I’m pinch-my-cheeks awake and watching black rats tumble on the other side of the Perspex window. It’s more of a Perspex door on the ground floor: a temporary cover meant to protect me. This is not-my-bedroom, it’s an outbuilding Mum calls ‘the pottery’ to make it sound less rat-ish. I watched her clear it out with two men from the pub, the same men who poach Wye salmon which she then poaches with cucumber and fennel. Soon there was this mattress on the slab floor and Mum had a makeshift kitchen and the loo worked in the outhouse (‘Not the bloody ‘toilet’, darling, please’).
I watch the rats, blurry through the plastic.
It’s that funny not-quite time in the countryside: long after the impatient dog-fox has barked himself out, but before the birds and the farmer are up.
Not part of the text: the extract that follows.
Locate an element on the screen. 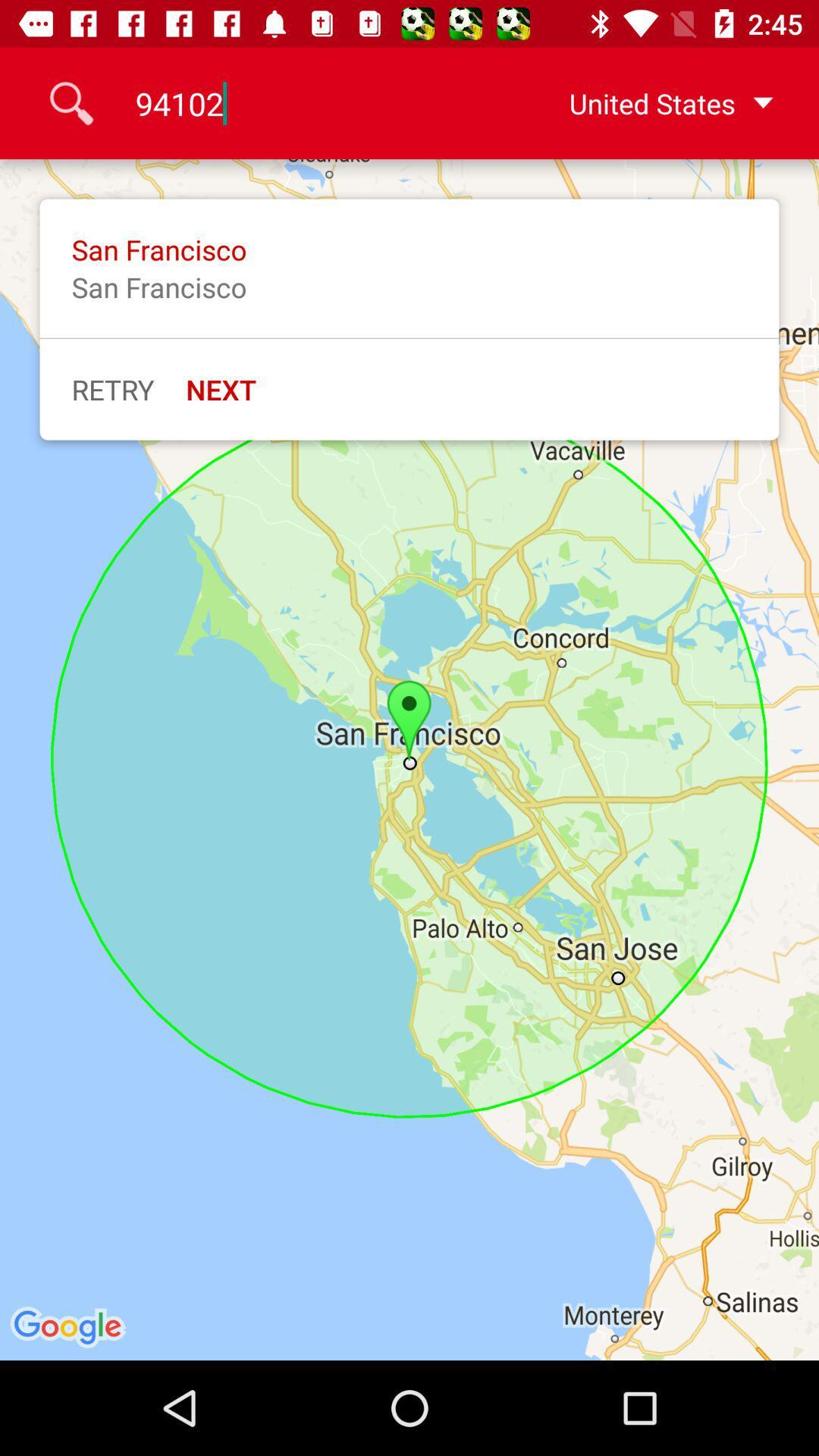 This screenshot has height=1456, width=819. the 94102 item is located at coordinates (309, 102).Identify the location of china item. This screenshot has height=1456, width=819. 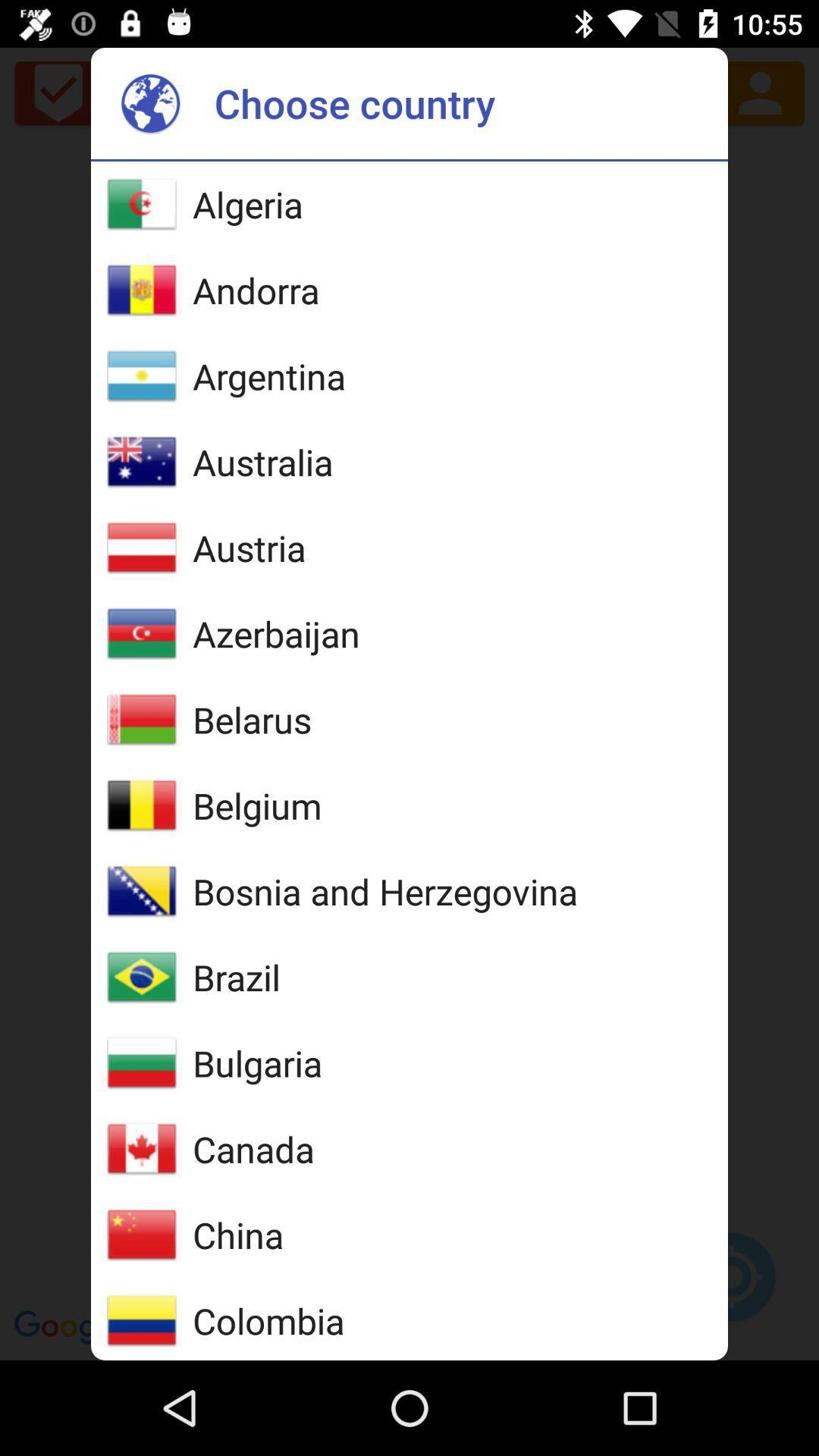
(238, 1235).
I don’t want to sleep.
Mum said the ad in the Times read ‘Rehearsal Space for bands, no heavy metal,’ because we lived in a big house with an alcoholic and the gourmet weekends hadn’t worked. She told me living in the outbuildings would be fun, like Swallows and Amazons, like Ratty or Badger in their dens. She said she’d bought Cleo my Great Dane a white caravan of her own to live in; she said men were coming to our house to make noise so we had to get out and it would be an adventure.
‘Like Rupert Bear goes on an adventure?’
‘Christ, I don’t know Tiff.’
She told me I’d have to keep my cats and kittens and the Great Dane and the goat, the Silkie chickens and that Bantam, in fact all of your menagerie, out of the main house.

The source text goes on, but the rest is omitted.